[Excerpted data Boundary: Start]
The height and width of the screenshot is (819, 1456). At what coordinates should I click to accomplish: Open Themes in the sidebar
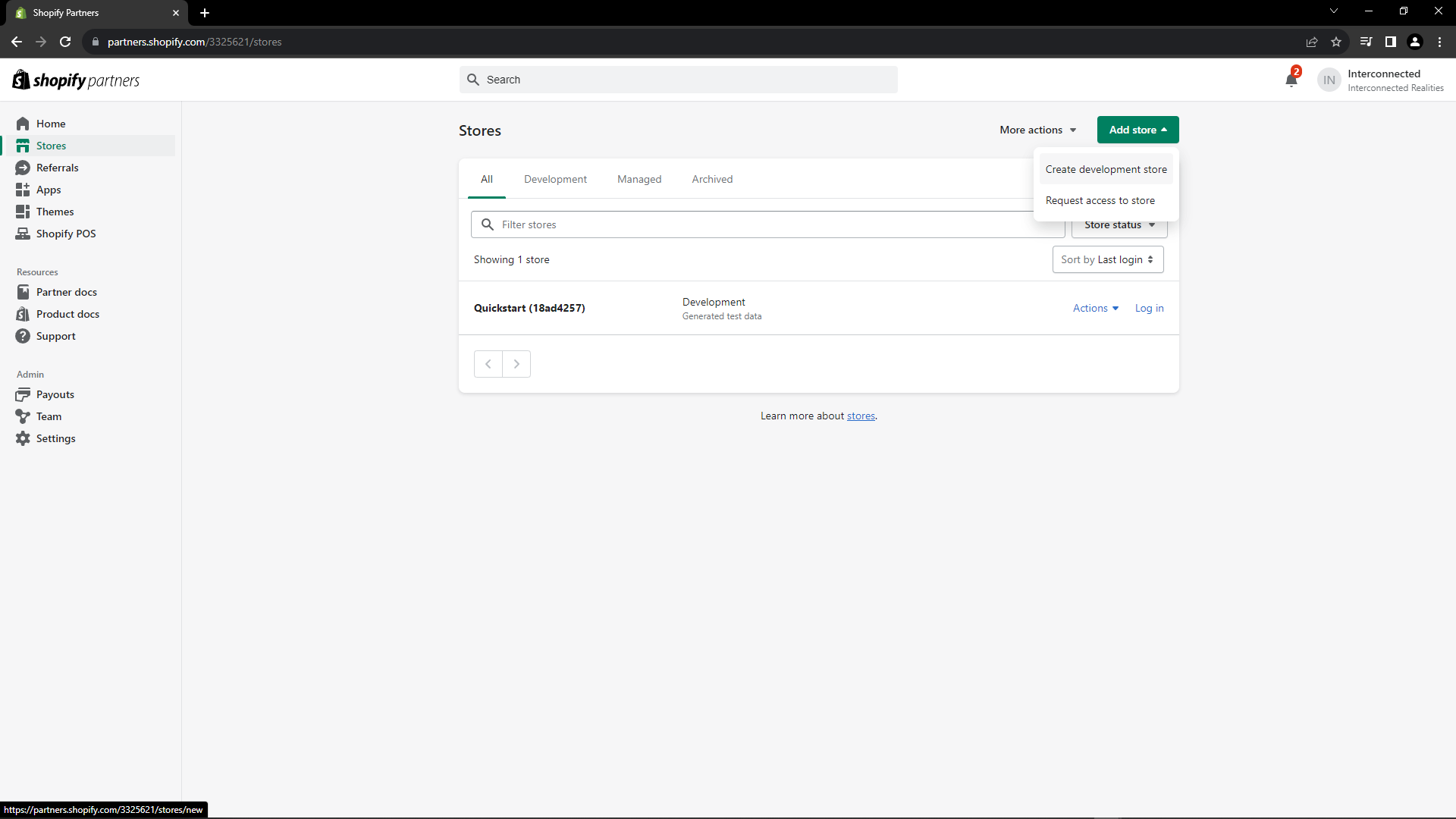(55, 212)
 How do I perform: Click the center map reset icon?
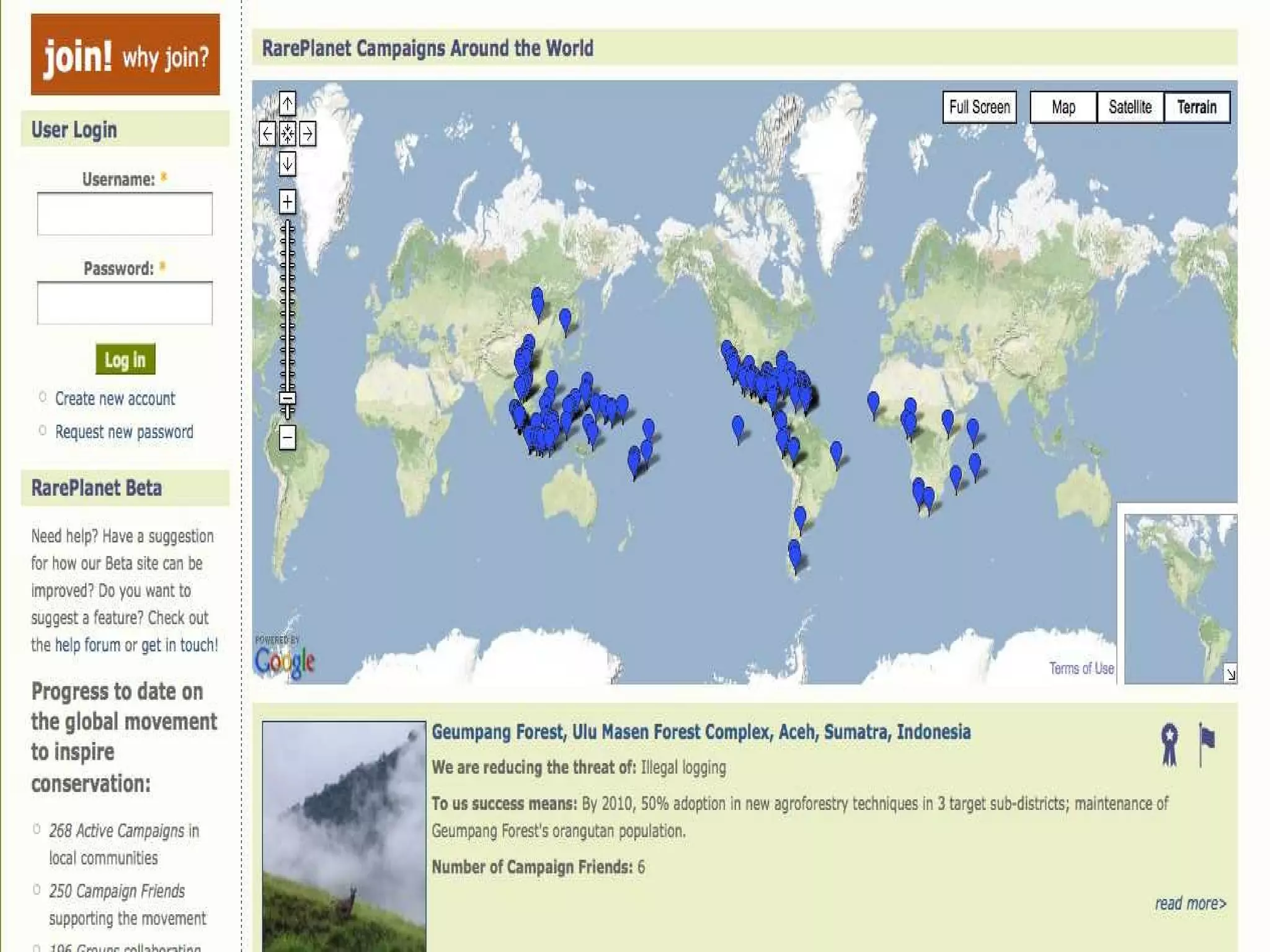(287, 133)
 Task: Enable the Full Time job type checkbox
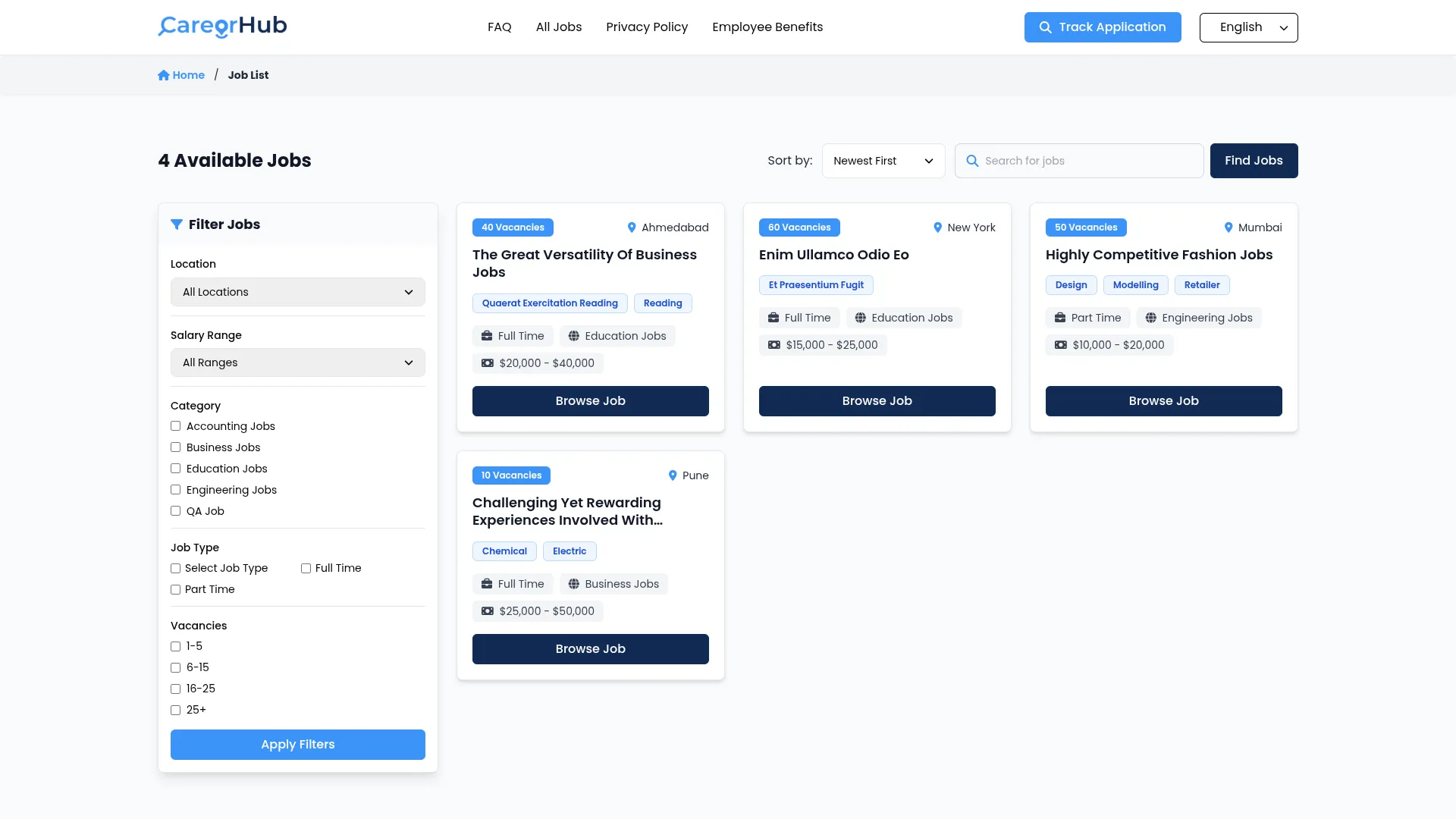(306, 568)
[Excerpted data Boundary: End]
[Excerpted data Boundary: Start]
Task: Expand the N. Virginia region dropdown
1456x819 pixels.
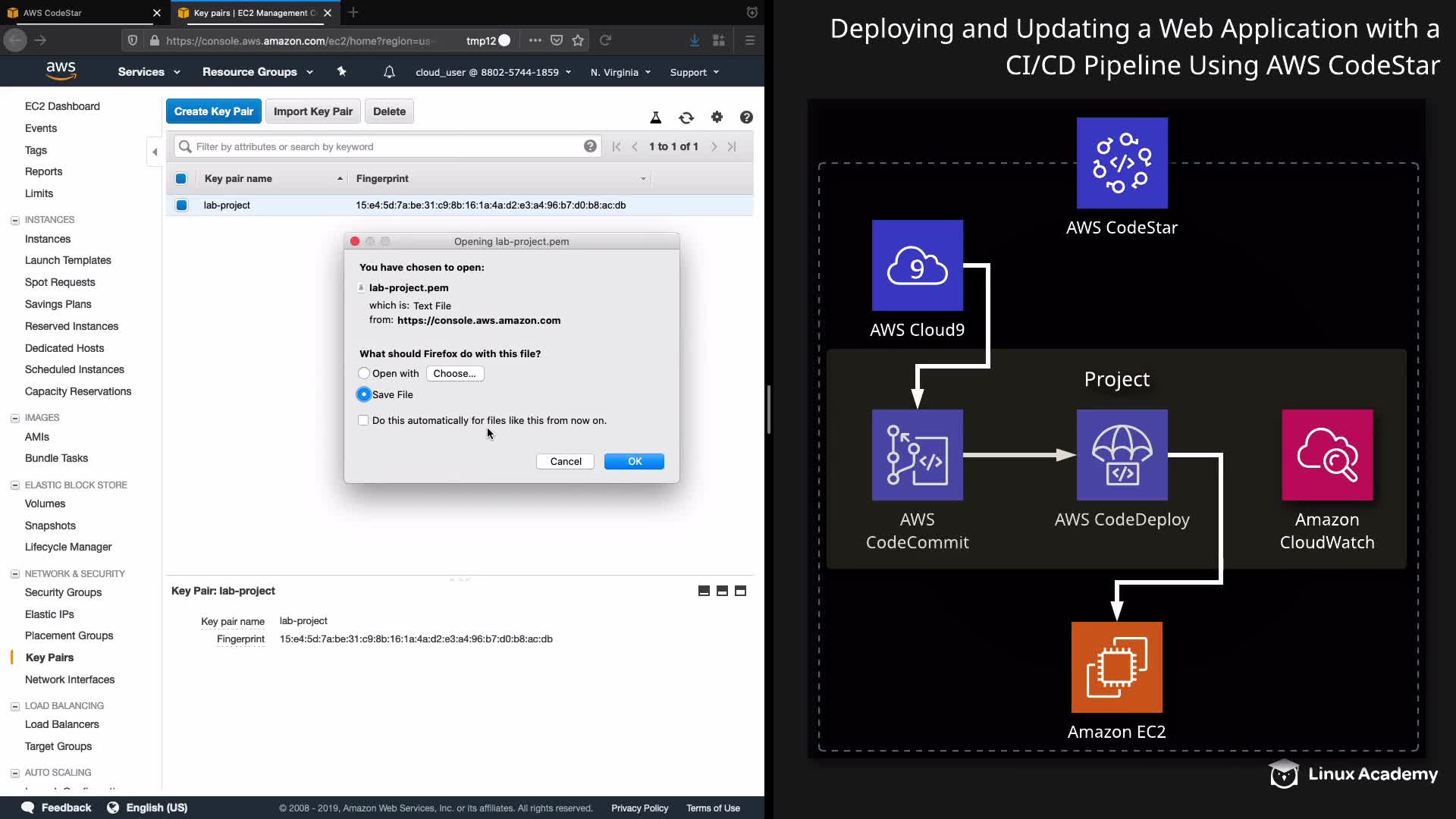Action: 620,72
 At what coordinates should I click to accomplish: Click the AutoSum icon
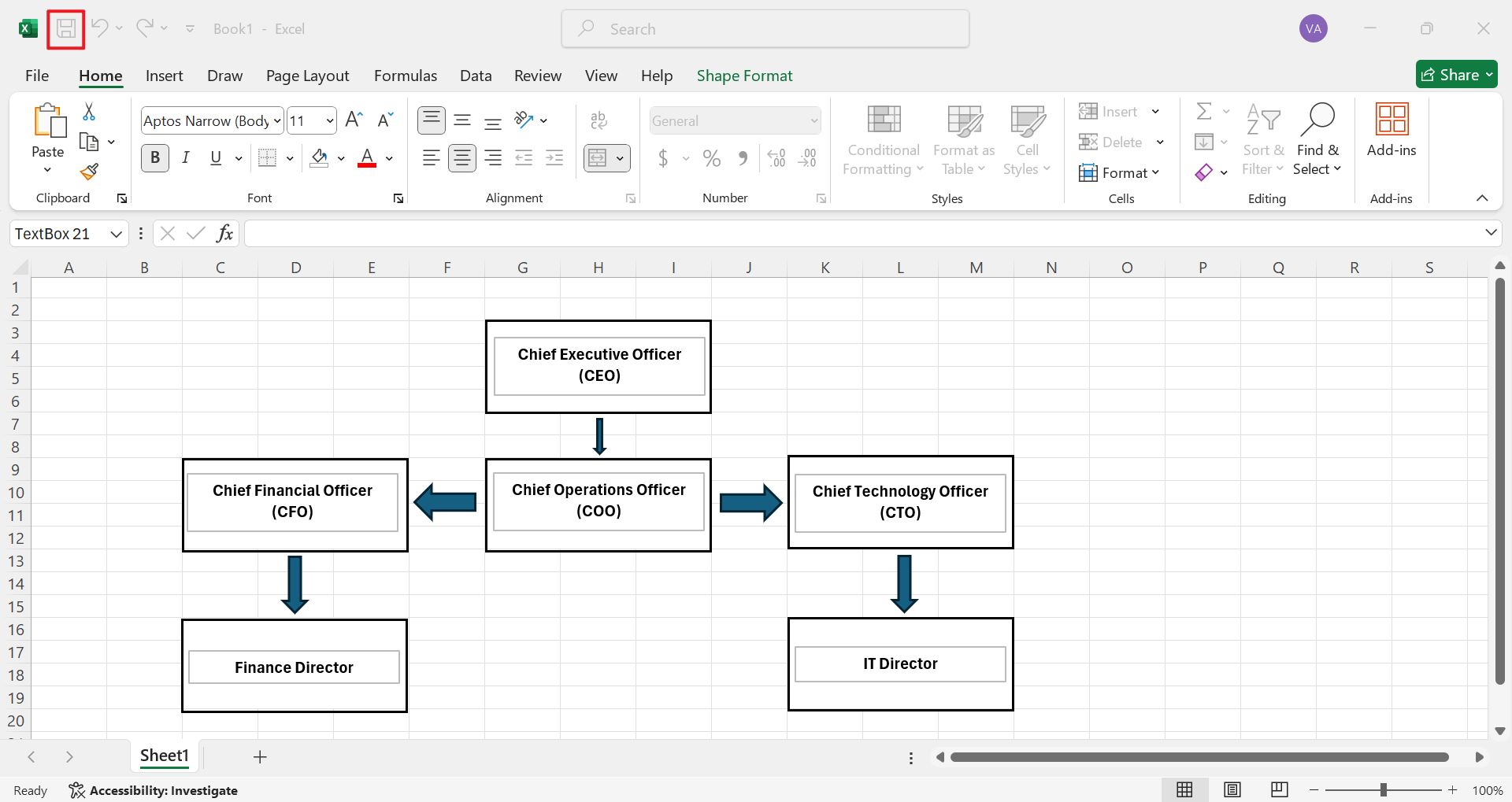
[Excerpted data Boundary: End]
Task brief> Given the records above, return the lines starting at the one that holds "1456x819 pixels." and ending at the one that holds "At what coordinates should I click to accomplish: Click", exactly, and nothing besides; leave every picture out.

Answer space>
1456x819 pixels.
Action: 620,72
 At what coordinates should I click to accomplish: Click the AutoSum icon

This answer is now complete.